= PAGE EXCERPT =

Graduated Learning: Life after College

I got my degree, I got a job…now what?

Student Loan Payoff Progress December 17, 2011

Filed under: Personal Finance — Stephanie @ 7:47 pm
Tags: , , ,

If you follow me on twitter, you know I’ve been thinking a lot about paying off my student loans.  I already have my loans set to auto-pay every month, and, while that was slowly whittling away at the total amount, I felt like it was going to take FOREVER to pay it all off.  One of my loans had recently been sold off to Sallie Mae, and when I logged into their site, it showed the daily accrued interest.  Seeing that every day I left these debts unpaid meant more I had to pay in the long run made this really hit home.  I knew in my head that I was paying interest, but seeing it accrue gave me the kick in the pants I needed. At one point I was going to pay all of one loan off, then I went to half of that one loan, then I was afraid to do anything.

My final decision:  Pay $4,000 towards a loan currently at 3.5% interest.

I still have $4,584.34 to pay off on that 3.5% interest loan, and $30,330.61 total on a group of loans at 2.75%.

I headed over to the What’s The Cost’s snowball calculator to see how long it would take me to pay off these loans.  If I keep paying the minimum that is auto-paid every month, I’ll finally be free of these student loans by March 2018 (assuming that when I finish paying off the 3.5% loan, I’d use that money to pay down the remainder of the 2.75% loans). That is WAY too long.  I don’t want to wait that long.  That’s a lot of extra interest accruing.  And with interest rates on savings accounts now below 1% for pretty much every account I know of, it would make more sense to pay down the loans more quickly. So, I went back in to the snowball calculator, and tried to figure out how much I’d have to pay if I wanted to be rid of the debt by the end of 2012 (a wild goal I considered making after I felt so good paying the $4k).  Turns out I’d have to pay around $3k PER MONTH to get rid of all my debt within the year.

Here’s the thing:  I have a lot of money in savings.  Possibly too much, considering other things I could have done, like pay down my loans more quickly, or put more in my 401(k).  I’m basically like the people on Hoarders, but with money.  I’ve got a solid emergency fund, plus I’m saving up for a down payment and maybe eventually a wedding.  But those are still a long way ahead of me.

So the question is:  should I use my savings to pay off my loans?  In the long run, networth-wise, I should just get rid of my debt.  Granted, I was more keen on getting rid of it back when I graduated, with it being at 8.5% on $70k or so.  Most people would be willing to do almost anything for a 3.5% interest rate on a loan.  Part of me really just wants to get rid of that debt.  And if I draw from my savings, I think I can do it. But I should keep an emergency fund.  You know, for emergencies.

I think my best bet is to just set an amount that I will pay every month beyond the minimum.  I’m thinking $500-$1000 extra per month.  I think it can be done.

For now, I’m really glad that I made a big dent in my loans.  And that meant I met my first goal that I set on (and earned the First Goal Complete badge!).  And I earned 4000 credits on SaveUp.  So, besides lowering my debts, I got a few virtual rewards 🙂

So, would you pull money out of savings to pay low-interest debts?  Is there an amount or an interest rate that would make you change your mind?


4 Responses to “Student Loan Payoff Progress”

= REQUIRED TASK 1 =
Retype the part of the student loan post between "Student Loan Payoff Progress December" and "to do anything.", inclusive.
= REQUIRED TASK 2 =
In the student loan post, what interest rate does the loan that got the $4,000 payment carry?
= REQUIRED TASK 3 =
Carry on the student loan post from the point where it stops.

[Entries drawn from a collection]

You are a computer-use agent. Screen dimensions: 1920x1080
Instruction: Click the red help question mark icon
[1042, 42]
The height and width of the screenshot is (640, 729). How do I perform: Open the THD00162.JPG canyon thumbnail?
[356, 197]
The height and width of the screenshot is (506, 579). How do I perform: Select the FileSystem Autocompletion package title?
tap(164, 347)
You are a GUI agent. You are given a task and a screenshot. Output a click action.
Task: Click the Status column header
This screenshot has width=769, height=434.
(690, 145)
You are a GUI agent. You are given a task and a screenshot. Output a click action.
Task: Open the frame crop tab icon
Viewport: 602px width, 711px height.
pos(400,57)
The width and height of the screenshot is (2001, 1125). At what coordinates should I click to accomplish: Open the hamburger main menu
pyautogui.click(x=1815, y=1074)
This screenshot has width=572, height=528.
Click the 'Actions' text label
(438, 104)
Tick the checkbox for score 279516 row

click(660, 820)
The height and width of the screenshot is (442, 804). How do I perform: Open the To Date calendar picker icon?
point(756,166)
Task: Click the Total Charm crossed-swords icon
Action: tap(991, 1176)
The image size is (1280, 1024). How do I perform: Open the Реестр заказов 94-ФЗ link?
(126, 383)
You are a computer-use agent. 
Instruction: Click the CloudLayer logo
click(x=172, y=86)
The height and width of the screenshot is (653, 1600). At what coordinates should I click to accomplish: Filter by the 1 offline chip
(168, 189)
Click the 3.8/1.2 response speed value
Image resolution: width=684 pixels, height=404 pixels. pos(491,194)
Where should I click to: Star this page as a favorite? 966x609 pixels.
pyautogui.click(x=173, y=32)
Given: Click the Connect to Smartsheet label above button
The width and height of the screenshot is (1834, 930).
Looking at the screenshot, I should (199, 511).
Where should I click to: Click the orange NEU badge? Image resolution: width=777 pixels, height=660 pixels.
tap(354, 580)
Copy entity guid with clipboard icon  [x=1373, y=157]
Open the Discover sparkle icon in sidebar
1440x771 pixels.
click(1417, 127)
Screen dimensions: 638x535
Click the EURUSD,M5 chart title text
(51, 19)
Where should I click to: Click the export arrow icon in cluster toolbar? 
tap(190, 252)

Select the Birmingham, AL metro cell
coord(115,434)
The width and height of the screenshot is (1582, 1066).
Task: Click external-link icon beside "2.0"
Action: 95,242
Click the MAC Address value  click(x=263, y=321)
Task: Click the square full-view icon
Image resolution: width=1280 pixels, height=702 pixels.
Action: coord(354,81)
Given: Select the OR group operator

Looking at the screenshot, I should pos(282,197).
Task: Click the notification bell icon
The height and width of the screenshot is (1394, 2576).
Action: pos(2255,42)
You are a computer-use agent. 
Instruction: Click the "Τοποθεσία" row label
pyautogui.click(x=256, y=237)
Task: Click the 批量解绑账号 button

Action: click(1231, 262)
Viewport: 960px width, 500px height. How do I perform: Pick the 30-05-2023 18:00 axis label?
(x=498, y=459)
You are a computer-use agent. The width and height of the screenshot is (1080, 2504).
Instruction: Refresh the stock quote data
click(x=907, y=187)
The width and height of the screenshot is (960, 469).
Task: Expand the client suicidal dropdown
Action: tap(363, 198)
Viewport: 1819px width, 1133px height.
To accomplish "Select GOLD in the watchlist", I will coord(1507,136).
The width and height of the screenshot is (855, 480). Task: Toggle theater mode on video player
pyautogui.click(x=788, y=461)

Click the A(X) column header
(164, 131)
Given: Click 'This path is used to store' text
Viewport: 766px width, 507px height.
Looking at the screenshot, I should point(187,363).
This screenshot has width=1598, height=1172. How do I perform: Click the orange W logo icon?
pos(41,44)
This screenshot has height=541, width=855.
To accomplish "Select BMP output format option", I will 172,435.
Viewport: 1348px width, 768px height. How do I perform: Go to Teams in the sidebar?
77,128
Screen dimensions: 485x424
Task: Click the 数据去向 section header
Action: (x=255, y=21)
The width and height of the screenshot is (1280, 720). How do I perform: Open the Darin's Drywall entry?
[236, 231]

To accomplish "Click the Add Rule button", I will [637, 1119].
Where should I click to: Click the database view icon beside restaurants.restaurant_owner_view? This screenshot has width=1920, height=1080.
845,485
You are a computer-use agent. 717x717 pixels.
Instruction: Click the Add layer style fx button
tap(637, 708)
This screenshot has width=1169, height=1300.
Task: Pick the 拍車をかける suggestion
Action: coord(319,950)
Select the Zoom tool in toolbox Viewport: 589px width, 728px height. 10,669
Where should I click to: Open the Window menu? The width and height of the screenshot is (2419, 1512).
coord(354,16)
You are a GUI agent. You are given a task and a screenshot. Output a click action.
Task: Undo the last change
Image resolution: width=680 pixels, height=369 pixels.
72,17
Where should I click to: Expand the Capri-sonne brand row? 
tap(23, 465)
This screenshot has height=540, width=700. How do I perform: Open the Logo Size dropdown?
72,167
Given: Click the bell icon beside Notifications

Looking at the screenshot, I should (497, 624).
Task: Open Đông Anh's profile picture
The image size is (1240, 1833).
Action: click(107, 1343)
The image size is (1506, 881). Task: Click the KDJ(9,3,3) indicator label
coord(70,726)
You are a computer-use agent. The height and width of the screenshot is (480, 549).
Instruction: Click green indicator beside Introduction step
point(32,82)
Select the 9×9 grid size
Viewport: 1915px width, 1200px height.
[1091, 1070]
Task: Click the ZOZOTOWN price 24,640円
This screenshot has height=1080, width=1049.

= EXPECTED OUTPUT 1 =
Student Loan Payoff Progress December 17, 2011

Filed under: Personal Finance — Stephanie @ 7:47 pm
Tags: , , ,

If you follow me on twitter, you know I’ve been thinking a lot about paying off my student loans.  I already have my loans set to auto-pay every month, and, while that was slowly whittling away at the total amount, I felt like it was going to take FOREVER to pay it all off.  One of my loans had recently been sold off to Sallie Mae, and when I logged into their site, it showed the daily accrued interest.  Seeing that every day I left these debts unpaid meant more I had to pay in the long run made this really hit home.  I knew in my head that I was paying interest, but seeing it accrue gave me the kick in the pants I needed. At one point I was going to pay all of one loan off, then I went to half of that one loan, then I was afraid to do anything.

= EXPECTED OUTPUT 2 =
3.5%

= EXPECTED OUTPUT 3 =
  1. Abigail Burnham Says:

    My personal philosophy is that life is easier and more fun to live when you are debt-free… As long as that wedding isn’t around the corner in the sense that you’d end up borrowing at a much higher interest rate before you can re-save the money, I would use that and/or the down payment fund to pay off the CC debt and then use everything you would have been putting towards the CC payments to refund those savings accounts. If you were making good interest rates on the savings money, it wouldn’t be worth paying off such low-interest rate loans, but because (I’m assuming) you’re making maybe 1% on the savings accounts, I would use them to save money in the long term. But I am someone who thrives on living debt-free. 🙂


    • Stephanie Says:

      I agree, I aspire to be debt-free! Luckily I don’t have any credit card debt (I pay off the balance every month). I’m pretty sure weddings/houses are far enough away that I wont have to borrow in the future due to using savings to pay off the loans. I am tempted to pay everything off at once, but having a lot less money on hand for emergencies does scare me.


  2. I’m the same way you are. I really love having an emergency fund because no matter how much I plan or how well things seem to be going, something always goes wrong. It’s just piece of mind to have money tucked away and act like it doesn’t exist unless you need it. You do have considerably low interest rates, but I know how you feel in wanting to pay them off. Personally I would keep a nice safe amount in savings so that I felt comfortable in case of an emergency, then I would pay as much as I could on the student loans while possible keeping a third and smallest amount set aside for wedding, etc. That way you’re covered is something goes wrong, you put yourself in a very strong position to eliminate all or most of your debt, and you don’t feel completely broke when it comes time to plan the other things. Then I’d make the biggest payments possible on those student loans that your budget will allow and try and knock em’ out. Once that’s out of the way you still have your emergency fund and can really start saving for the wedding.


  3. Michelle Says:

    I would definitely pull money out of savings to pay off debts. I can’t wait until my student loan debt is gone forever.